Banking ‘ring fence’: Brits seek radical financial reform

Banking ‘ring fence’: Brits seek radical financial reform

​Britain is set to pass a bill that will separate risky investment and retail banking, protecting lenders from multibillion dollar investment banking losses. Experts fear, if the deal is approved Monday, it’ll be the end of “free" retail banking.

The Banking Reform Bill is a response to the critical flaws in the UK financial system exposed by the 2008 financial collapse, and the 2008 Libor scandal.

‘Fenced’ banks will no longer be able to offer clients certain derivative products and trade financial services that are deemed ‘too risky’ by the legislation. Retail and investment banking operations will be split, to prevent such gambling, but some worry it could spell the end of ‘free banking’.
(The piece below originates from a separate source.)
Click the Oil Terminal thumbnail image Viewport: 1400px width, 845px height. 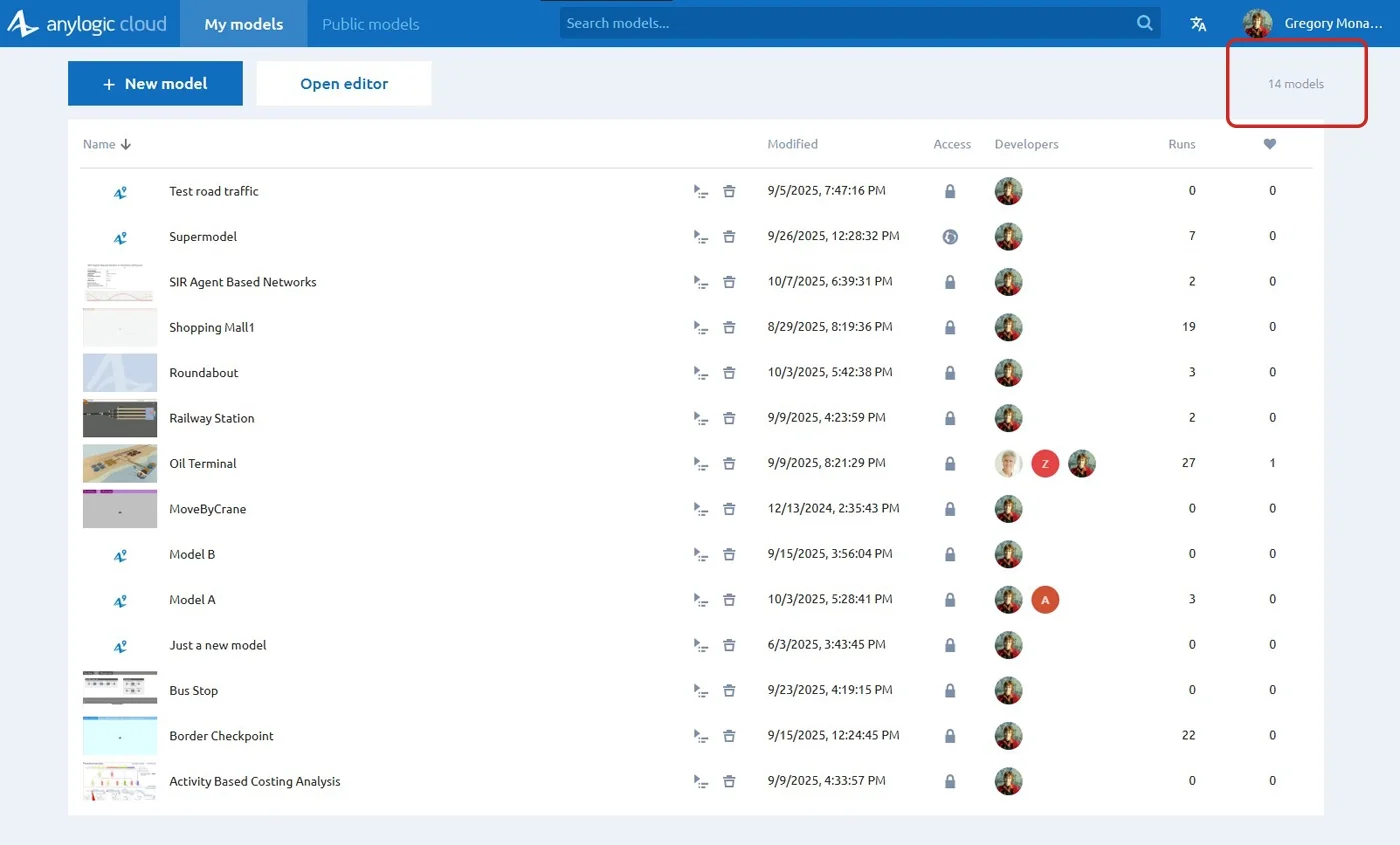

A report by the Policy Exchange think tank, led by Lord Finkelstein, a close ally of Chancellor George Osborne, warns against the consequences of the new reforms.

“Enforcing a rigid ring fence around UK banking activities risks creating a swathe of unintended consequences including further closures of high street branches and even the end of 'free’ banking,” the report said.

The Independent Commission on Banking, a five member body led by Oxford economist Sir John Vickers, has been investigating British banks to prevent a repeat of the financial crash of 2008. This group also plans on carrying out an independent “effectiveness” review of financial institutions.

The Prudential Regulation Authority (PRA), Britain’s financial regulatory watchdog, will hold yearly meetings with auditors of firms deemed crucial to stability in the UK banking sector

Last week, the US passed the similar Volcker rule which is in place to protect America from a similar debacle to the so-called 'London Whale', when JPMorgan’s speculative bets resulted in a $6.2 billion loss in 2012.